[Raw records]
▬▬▬▬▬▬▬▬▬▬
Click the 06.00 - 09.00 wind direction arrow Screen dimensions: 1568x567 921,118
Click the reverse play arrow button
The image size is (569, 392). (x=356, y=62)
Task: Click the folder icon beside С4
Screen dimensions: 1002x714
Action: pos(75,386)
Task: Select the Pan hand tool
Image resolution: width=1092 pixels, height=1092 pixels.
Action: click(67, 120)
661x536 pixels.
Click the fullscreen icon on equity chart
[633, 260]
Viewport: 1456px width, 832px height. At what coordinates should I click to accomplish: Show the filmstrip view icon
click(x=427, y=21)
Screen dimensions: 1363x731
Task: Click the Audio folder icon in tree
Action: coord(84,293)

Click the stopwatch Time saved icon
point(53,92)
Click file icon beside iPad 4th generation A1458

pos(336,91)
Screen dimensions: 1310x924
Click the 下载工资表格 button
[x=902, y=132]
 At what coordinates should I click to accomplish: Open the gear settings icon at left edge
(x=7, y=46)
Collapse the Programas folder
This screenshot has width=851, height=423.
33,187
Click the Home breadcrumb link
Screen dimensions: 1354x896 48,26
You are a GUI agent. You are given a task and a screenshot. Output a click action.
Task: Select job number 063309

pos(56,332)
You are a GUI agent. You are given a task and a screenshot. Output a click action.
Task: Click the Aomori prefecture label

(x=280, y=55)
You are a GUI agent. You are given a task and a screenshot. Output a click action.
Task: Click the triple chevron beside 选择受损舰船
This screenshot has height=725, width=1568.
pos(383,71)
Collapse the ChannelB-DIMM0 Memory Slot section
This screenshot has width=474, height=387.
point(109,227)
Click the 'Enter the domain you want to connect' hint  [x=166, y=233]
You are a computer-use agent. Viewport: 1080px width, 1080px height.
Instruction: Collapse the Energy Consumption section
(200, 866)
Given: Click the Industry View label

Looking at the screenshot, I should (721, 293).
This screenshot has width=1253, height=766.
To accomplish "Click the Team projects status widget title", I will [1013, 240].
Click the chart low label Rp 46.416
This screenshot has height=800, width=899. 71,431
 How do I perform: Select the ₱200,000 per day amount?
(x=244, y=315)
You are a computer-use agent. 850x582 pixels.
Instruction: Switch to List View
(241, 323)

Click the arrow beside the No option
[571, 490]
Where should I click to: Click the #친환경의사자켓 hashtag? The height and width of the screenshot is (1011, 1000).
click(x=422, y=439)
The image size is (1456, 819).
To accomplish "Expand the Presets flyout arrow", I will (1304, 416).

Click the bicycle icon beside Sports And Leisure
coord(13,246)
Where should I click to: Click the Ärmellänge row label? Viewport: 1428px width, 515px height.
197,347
▬▬▬▬▬▬▬▬▬▬
=== Aim ===
How many lines of the records above contain the string "pixels"? Give only the number.

=== Worked solution ===
3